Written instruction 1: Using the Imago Score report below, explain in one to three sentences why each of the three placement contexts had its own scroll environment, surrounding content, and dwell-time assumptions.
Written instruction 2: Extend the Imago Score report below, picking up after its last sentence about weighting the four scoring dimensions into a single overall number.

Imago
Ads Testing Sportswear · DACH May 2026
Imago CBS Report

Introducing the Imago Score, tested on a Smilodox restock ad.

Every simulation we run produces hundreds of reactions, dozens of metrics, and four shelves of qualitative evidence. The Imago Score is how we collapse that into one number a marketer can actually use, without losing the texture underneath it. This is its first public outing, run against a real Meta creative from Smilodox, the Hamburg-based DTC sportswear brand, across four DACH audience groups and 120 simulated consumers.

1. The Setup

The Ad

A single Meta in-feed static for Smilodox's Aesthetic Compression Collection, framed as a restock after the line's initial sell-out. Five male models in five colourways stand against a black studio backdrop, flanking a loaded barbell. The headline reads "BIG RESTOCK LIVE!" above a 20% code.

Smilodox Aesthetic Compression Collection, five male models in five colourways flanking a barbell against a black studio backdrop, headline BIG RESTOCK LIVE with a 20% code

The Audiences

Four DACH segments Smilodox could plausibly buy media against, 30 agents each, 120 total:

How We Ran It

Each agent was exposed to the creative across 40 simulated rounds and three placement contexts: Instagram in-feed weekday evening, Instagram Stories weekday morning, and Facebook News Feed weekend afternoon. Each context carried its own scroll environment, surrounding content, and dwell-time assumptions, so the ad was encountered the way it would actually be encountered: between competitor placements, while distracted, at different times of day.

Agents reacted the way real consumers do: scrolling past, stopping, posting, commenting, asking questions in threads, clicking, or ignoring. The simulation captured 727 actions and 269 expressive quotes, along with the felt response behind each. The emotion, the identity reaction, the unspoken barrier, and what the agent did next.

120 Agents
40 Rounds
3 Placements

2. The Imago Score

The Imago Score is built from four scoring dimensions, each measuring something a campaign needs to do to actually work. For a single-creative test like this one, the four are weighted into a single overall number.

Dataset section:

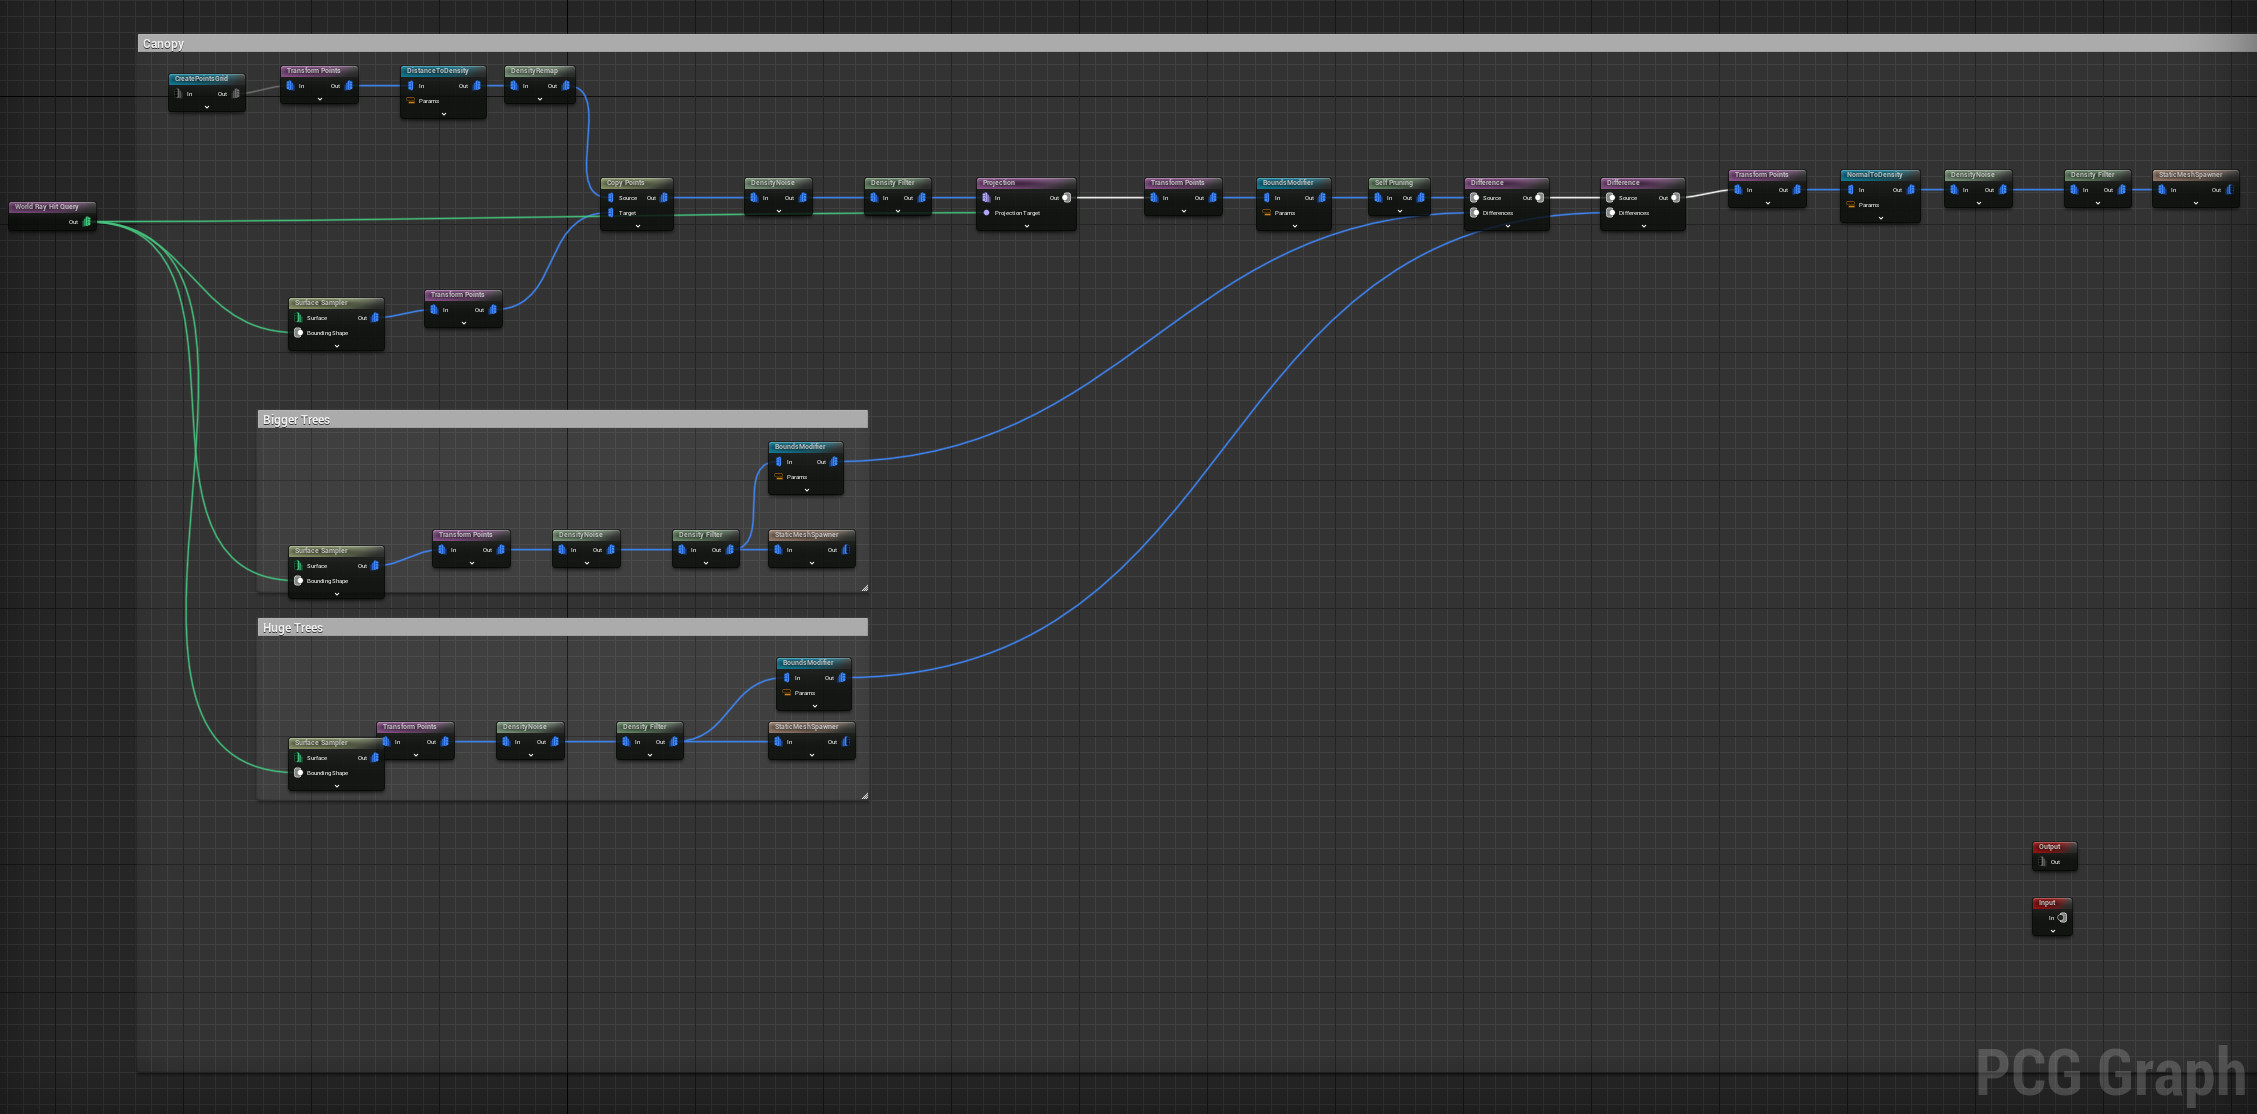Click the Params pin on NormalToDensity node
2257x1114 pixels.
pyautogui.click(x=1851, y=204)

Response 1: Each placement context had its own scroll environment, surrounding content, and dwell-time assumptions so that agents met the ad the way they would actually encounter it: between competitor placements, while distracted, and at different times of day.

Response 2:
Smilodox's overall score: 7.5 / 10. A strong headline number but the shape of the radar matters more than the average. Three dimensions sit at or near the top of the scale. One sits below five. That asymmetry is the story of this ad.

Attention · 7.93

Attention measures whether the creative earns a reaction at all. We track the share of exposed agents who engaged in any form (engagement rate), and the depth of that engagement (whether they glanced, stopped, or actively responded). Both are scored against placement-appropriate benchmarks and combined into a single 0–10 value.

The Smilodox creative cleared the scroll cleanly. 59.7% of exposed agents engaged with it in some form, well above what a cold-feed placement typically delivers, and the depth was high: when agents did stop, they tended to post, comment, or ask rather than just glance and move on. The black-on-black studio shot, the row of five colourways, and the "RESTOCK LIVE" headline do their job at the visual layer.

Conviction · 9.0

Conviction measures whether the ad moves people to do something, not just feel something. Every action an agent takes, comment, post, click, like, repost, follow, is weighted by how meaningful that action is, then summed per agent and scored. A comment counts more than a like; a click counts more than a comment; a "do nothing" counts for zero.

The creative produced a weighted action density of 6.22 per eligible agent, strong enough to ceiling the dimension. Across the panel, agents produced 75 original posts, 74 comments, 103 likes, 40 click-throughs, and only 17 do-nothing reactions. This ad does not get scrolled past. It moves people to act, though as the next dimension will show, "acting" and "acting favourably" are not the same thing.

Resonance · 4.75

Resonance measures whether the reactions the ad produces actually favour the brand. We classify every reaction as positive, neutral, or negative, weight them, and score the net. A creative can generate huge volumes of attention and conviction and still fail here if a meaningful share of that volume is hostile.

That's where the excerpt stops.